= КОРОТКОЕ ЗАДАНИЕ =
Ответьте на вопросы по отрывку о Гераклите, приведенному ниже.
(a) Что означает διά во втором случае?
(b) Что, согласно 43 фрагменту, надо гасить пуще пожара?
(c) Благодаря чему угасает дерзость?

= ЦИТИРУЕМЫЙ ОТРЫВОК =

□ □ □

В первой части речения мы имеем дело с игрой слов, которую едва ли можно повторить, поскольку в ней дважды, но в совершенно противоположных смыслах, употребляется одно и то же слово: διηνεκώς—διαφέρω. В первом случае διάозначает «через», «вдоль», «в течение какого-то времени» — «проносить», выносить», во втором случае διά означает «врозь»: διαφέρειν, разнесение — внесение раздора, хотя при этом речь никогда не идет о разделении.
Занятый своими расчетами и процедурами, человек видит ближайшее и «близость» в чем-то более отдаленном, к чему он и устремляется своей волей. Совершая свои «ходы», человек вы-ходит за пределы по-настоящему близкого. Потому какими бы путями он не ходил в своем хождении, этому хождению не удается выйти в свободу и простор, а также добраться до тех исходов, на которых оно остается потаенно сосредоточенным: вместо этого оно наталкивается на теснины и нужды, порожденные теми преградами, которые создает сам человек. Поэтому в то восходящее, в то изначальное прояснение, отличающее человеческое существо, вместо тихого света врывается жгучее и опаляющее пламя, то жгуче-страстное, что своим жаром заставляет своевольно и эгоистично вымерять пути, но что всегда остается лишь дерзким приступанием меры, остается дерзостью, ύβρις. О ней Гераклит так говорит в 43 фрагменте:
υβριν χρή σβεννύναι μάλλον ή πυρκαϊήν.
«Дерзость надо гасить пуще пожара».
Все опустошающие пожары — лишь следствие той пылающей дерзости. Тушением пожара эта наглая дерзость еще не уничтожается, более того — она даже никак не затрагивается и не учитывается. Она угасает только благодаря чуткому вслушиванию в Λόγος. Когда это вслушивание происходит, тогда становится явным настоящее знание, τό σοφόν, а вместе с ним — знаемое и узнанное в нем. Правда, многоопытному и изощренному в своих помыслах человеку трудно — и это для него даже самое трудное — как следует постичь всю неповторимость настоящего знания и то, что ему должно знать. На эту тему многое говорится и решается. Гераклит отмечает по этому поводу следующее (фрагмент 108):
όκόσων λόγους ήκουσα, ούδείς άφικνεΐται ές τοϋτο, ώστε γινώσκειν ότι σοφόν έστι πάντων κεχωρισμένον.
«Каких только высказываний я [уже] не слышал, но никому не удается познать, что настоящее знание, а также то, что должно быть узнано в нем, есть нечто от всего обособленное».

□ □ □

= ПРЕДОСТАВЛЕННЫЕ ДАННЫЕ =
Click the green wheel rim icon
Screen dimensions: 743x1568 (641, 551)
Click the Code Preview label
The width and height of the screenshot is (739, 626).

□ □ □

= ПРАВИЛЬНЫЙ ОТВЕТ =
(a) «Врозь».
(b) Дерзость.
(c) Благодаря чуткому вслушиванию в Λόγος.